### Problems to solve
**1)** In the taxonomy post, change "Mendel" to "Darwin" and give the passage again, starting at "Thursday, May 30, 2013" and ending at "that Linnaeus named.".
**2)** According to the taxonomy post, what is the purport of Borges's taxonomy of animals?

### Quoted passage
++++++++
Thursday, May 30, 2013

What next?



  Sethren, that’s the Jeroan taxonomy dealt with.  So what? you will say.  Just stood up like that, it don’t amount to a can of beans.  Why you should say that in an American accent, sethren, I do not know, but you do, you do.  And I have no quarrel with a can of beans.
  Taxonomies are powerful things.  None more powerful than Linnaeus’s, who gave us the whole kingdom of biological life, laid out just so.  And from the other end of the telescope, Mendel, who gave us something just this side of nothing, but an infinitesimal so powerful that it can anatomise all that Linnaeus named.
Moi
  And then there is Jorge Luis Borges.  Here is his taxonomy of animals, which I’m sure you know, but has that strange quality, that every time you come across it, there seems to be something there that was not there before, while the list is no longer, and nothing is missing:
(a) belonging to the emperor,
(b) embalmed,
(c) tame,
(d) sucking pigs,
(e) sirens,
(f) fabulous,
(g) stray dogs,
(h) included in the present classification,
(i) frenzied,
(j) innumerable,
(k) drawn with a very fine camelhair brush,
(l) et cetera,
(m) having just broken the water pitcher,
(n) that from a long way off look like flies.

  This may at first seem unscientific.  However its purport is to demonstrate that a constant of all taxonomies is fallibility.
  I have suggested
Demon    thing    act    concept    map narrative    praxis    Culture
and you, sethren, could well ask, but then, what kind of thing in your taxonomy is a scientific law, or a mathematical proof, or a rule of thumb such as that of a good man of Cork, John Punch: “entia non sunt multiplicanda praeter necessitatem”.
  I could try, sethren, like the scholasticists of old, or like Procrustes, to fit these succinct, recognisable, bounded and coherent cells of the metaverse into the Jeroan taxonomy, thus:
  A scientific law is the sequential coupling and obligate linkage of  a series of concepts, any of which may and probably will themselves be composed of a series of concepts, possibly recursively until, once you get down to simple enough concepts, demons begin to appear; ergo, a concept (in the sense of the Jeroan taxonomy).
  Same goes for a mathematical proof.
  And for a rule of thumb.
  But that is all trivial circularity, sethren.  What we need to do next is to explore the ways in which the descriptees of this taxonomy, collectively evoculture, co-exist with and within the collective of human organisms.  The space that they configure is the metaverse, which is continuous, through the nexus of all functioning human neural substrates, with the rest of the universe.  Evoculture must account for not just stone knapping and sewing, but family, friendship, art and science, agriculture and warfare, love and hate.  All right, all right, sethren, do not flee.  Quite right, this is the work of ages, and I do not intend to even attempt it, especially as summer has now been deferred until at least July and we may all die of vitamin D deficiency before the sun shines again.  While our fuckhead Prime Minister talks of more wars and his soft pink lust for fracking.  Evoculture must account not only for the wonderful in humankind, but also for the criminals who have superseded bankers, and the political class.
  What I shall try to do, sethren, and that very briefly, is to delineate, not with a fine camel hair brush, but with a yard broom dipped in road grime, some ways in which evoculture might account for human nature a lot better than sociology or religion does.  And I am too pessimistic (though not about the political class), for tomorrow the sun shines.  A pic-nic, maybe, sethren.  Away with you, while I call up Fortnum & Mason upon my phone.
++++++++
Items listed in a dataset

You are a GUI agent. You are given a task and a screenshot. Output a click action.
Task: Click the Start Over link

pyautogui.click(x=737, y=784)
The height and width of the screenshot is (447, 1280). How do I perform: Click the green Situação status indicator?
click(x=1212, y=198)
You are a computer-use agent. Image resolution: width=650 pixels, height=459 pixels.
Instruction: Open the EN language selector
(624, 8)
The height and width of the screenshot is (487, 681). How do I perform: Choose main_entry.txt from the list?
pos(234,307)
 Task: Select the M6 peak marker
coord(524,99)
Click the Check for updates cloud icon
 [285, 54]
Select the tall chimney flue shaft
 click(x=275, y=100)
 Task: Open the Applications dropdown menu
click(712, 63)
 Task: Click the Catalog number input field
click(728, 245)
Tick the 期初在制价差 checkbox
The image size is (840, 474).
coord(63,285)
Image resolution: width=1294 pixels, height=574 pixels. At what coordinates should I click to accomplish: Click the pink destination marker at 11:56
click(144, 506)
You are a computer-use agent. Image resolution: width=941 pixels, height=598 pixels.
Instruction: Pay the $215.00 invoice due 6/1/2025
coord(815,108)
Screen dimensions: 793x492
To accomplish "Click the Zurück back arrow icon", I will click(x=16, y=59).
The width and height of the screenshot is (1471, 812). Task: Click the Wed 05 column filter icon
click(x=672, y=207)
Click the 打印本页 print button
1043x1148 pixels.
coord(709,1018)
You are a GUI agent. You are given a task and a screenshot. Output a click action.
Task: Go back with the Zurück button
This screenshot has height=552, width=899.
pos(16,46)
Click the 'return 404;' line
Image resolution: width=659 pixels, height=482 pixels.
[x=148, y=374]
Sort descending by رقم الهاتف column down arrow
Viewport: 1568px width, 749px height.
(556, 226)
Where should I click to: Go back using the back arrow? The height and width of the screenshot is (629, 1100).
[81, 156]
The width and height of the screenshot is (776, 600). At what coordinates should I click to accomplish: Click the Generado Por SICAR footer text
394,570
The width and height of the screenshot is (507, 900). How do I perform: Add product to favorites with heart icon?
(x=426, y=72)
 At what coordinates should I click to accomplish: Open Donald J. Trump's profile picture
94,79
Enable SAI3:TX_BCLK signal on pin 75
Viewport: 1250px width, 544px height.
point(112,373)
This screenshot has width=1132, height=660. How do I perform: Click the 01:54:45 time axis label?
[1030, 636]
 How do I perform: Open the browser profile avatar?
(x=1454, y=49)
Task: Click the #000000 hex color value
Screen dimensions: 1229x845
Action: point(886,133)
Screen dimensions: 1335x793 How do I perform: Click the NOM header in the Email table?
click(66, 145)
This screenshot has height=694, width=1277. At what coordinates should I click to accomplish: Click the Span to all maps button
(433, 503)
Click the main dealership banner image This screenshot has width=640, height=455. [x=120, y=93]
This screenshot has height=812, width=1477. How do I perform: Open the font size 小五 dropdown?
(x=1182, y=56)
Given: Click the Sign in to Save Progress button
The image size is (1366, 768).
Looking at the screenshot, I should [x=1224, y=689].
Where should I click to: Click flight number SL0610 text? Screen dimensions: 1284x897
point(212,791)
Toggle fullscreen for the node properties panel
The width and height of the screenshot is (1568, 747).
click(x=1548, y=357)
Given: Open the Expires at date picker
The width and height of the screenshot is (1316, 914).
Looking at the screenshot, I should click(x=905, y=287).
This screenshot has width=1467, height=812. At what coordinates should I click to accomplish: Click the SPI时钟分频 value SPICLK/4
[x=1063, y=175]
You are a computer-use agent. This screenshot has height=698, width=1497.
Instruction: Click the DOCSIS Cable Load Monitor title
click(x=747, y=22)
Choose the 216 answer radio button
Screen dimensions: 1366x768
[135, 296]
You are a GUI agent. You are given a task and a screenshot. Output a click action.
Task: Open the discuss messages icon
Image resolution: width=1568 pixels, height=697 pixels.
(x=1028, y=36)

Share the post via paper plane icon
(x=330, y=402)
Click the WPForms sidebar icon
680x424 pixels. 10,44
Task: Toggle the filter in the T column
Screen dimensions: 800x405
++++++++
### Solutions to the exercise
**1)**
Thursday, May 30, 2013

What next?



  Sethren, that’s the Jeroan taxonomy dealt with.  So what? you will say.  Just stood up like that, it don’t amount to a can of beans.  Why you should say that in an American accent, sethren, I do not know, but you do, you do.  And I have no quarrel with a can of beans.
  Taxonomies are powerful things.  None more powerful than Linnaeus’s, who gave us the whole kingdom of biological life, laid out just so.  And from the other end of the telescope, Darwin, who gave us something just this side of nothing, but an infinitesimal so powerful that it can anatomise all that Linnaeus named.

**2)** To demonstrate that a constant of all taxonomies is fallibility.